* Task description: Copy out, character for character, the part of the items that opens with the line containing "You are a GUI" and runs through the end of the items, both ends included. Leave the pictures out of your copy.

»»

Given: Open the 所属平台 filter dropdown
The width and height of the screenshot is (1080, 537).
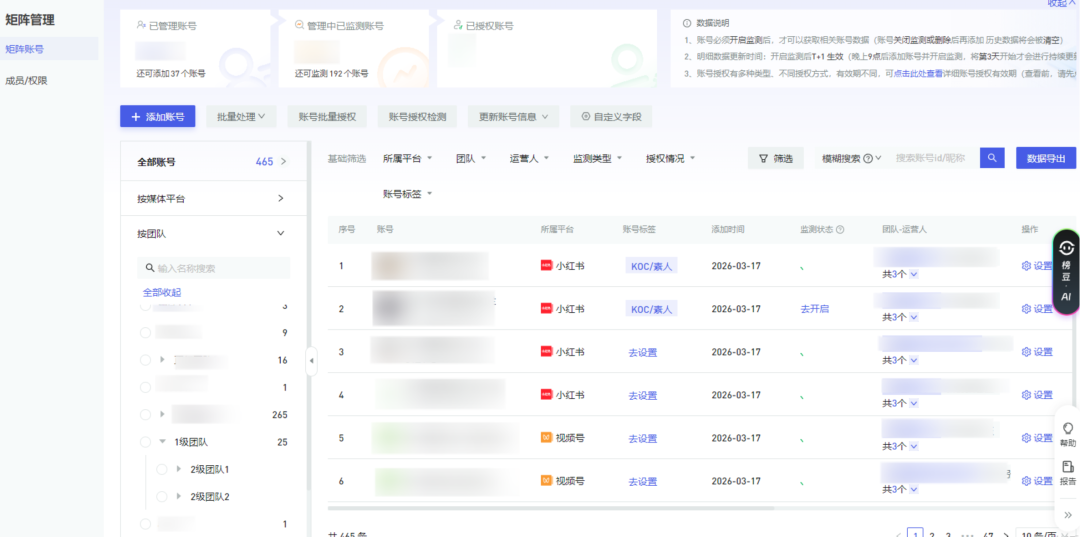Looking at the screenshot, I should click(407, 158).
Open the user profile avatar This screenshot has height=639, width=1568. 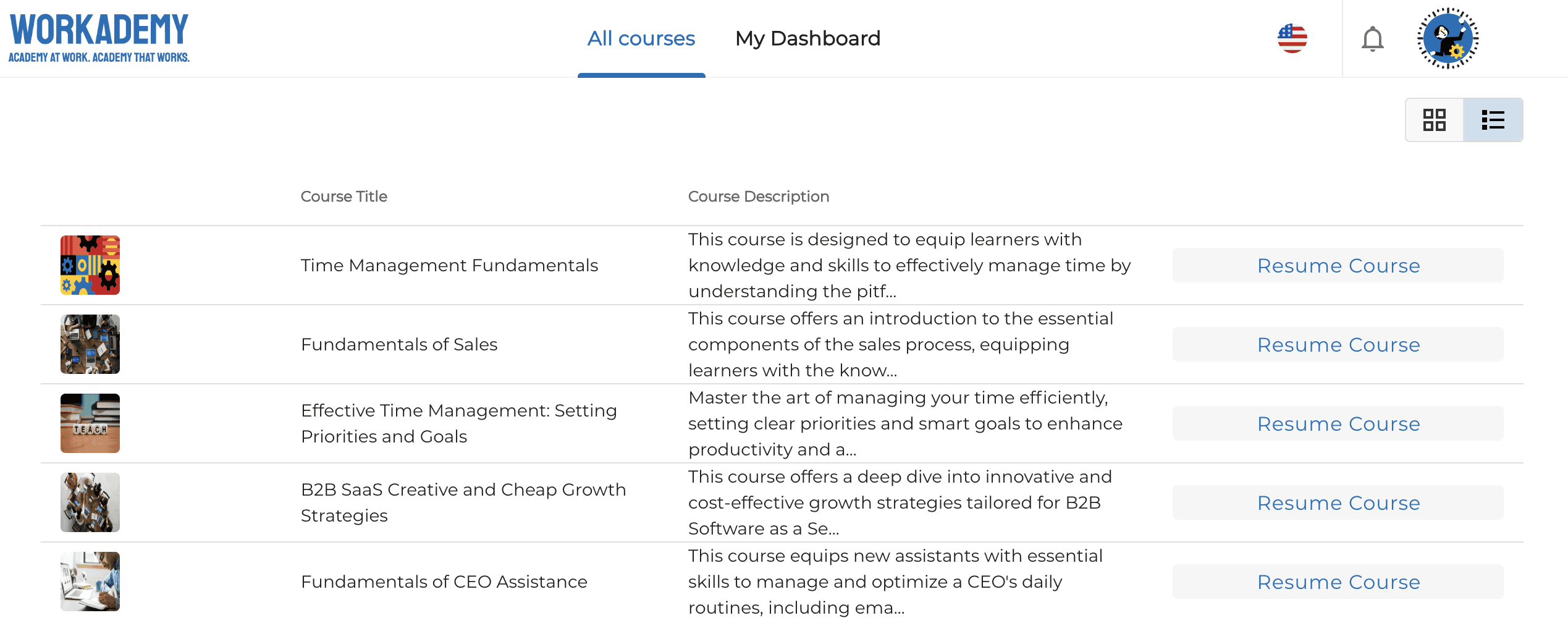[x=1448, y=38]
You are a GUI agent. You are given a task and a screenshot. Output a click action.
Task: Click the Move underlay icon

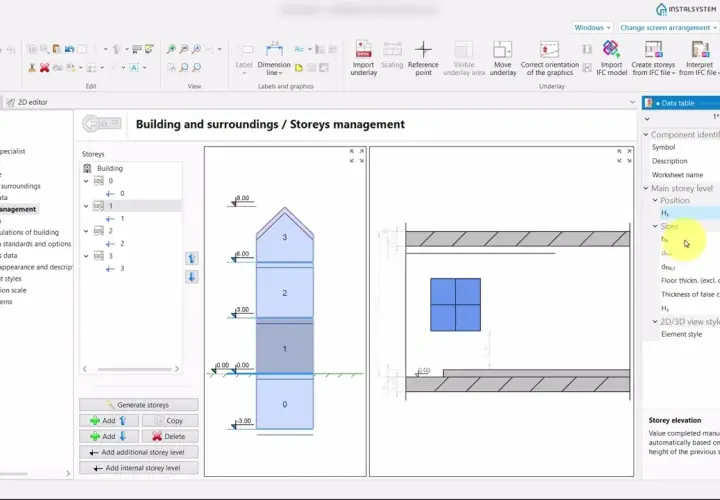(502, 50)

««

* Answer for this exercise:
You are a GUI agent. You are given a task and a screenshot. Output a click action.
Task: Click the Move underlay icon

(502, 50)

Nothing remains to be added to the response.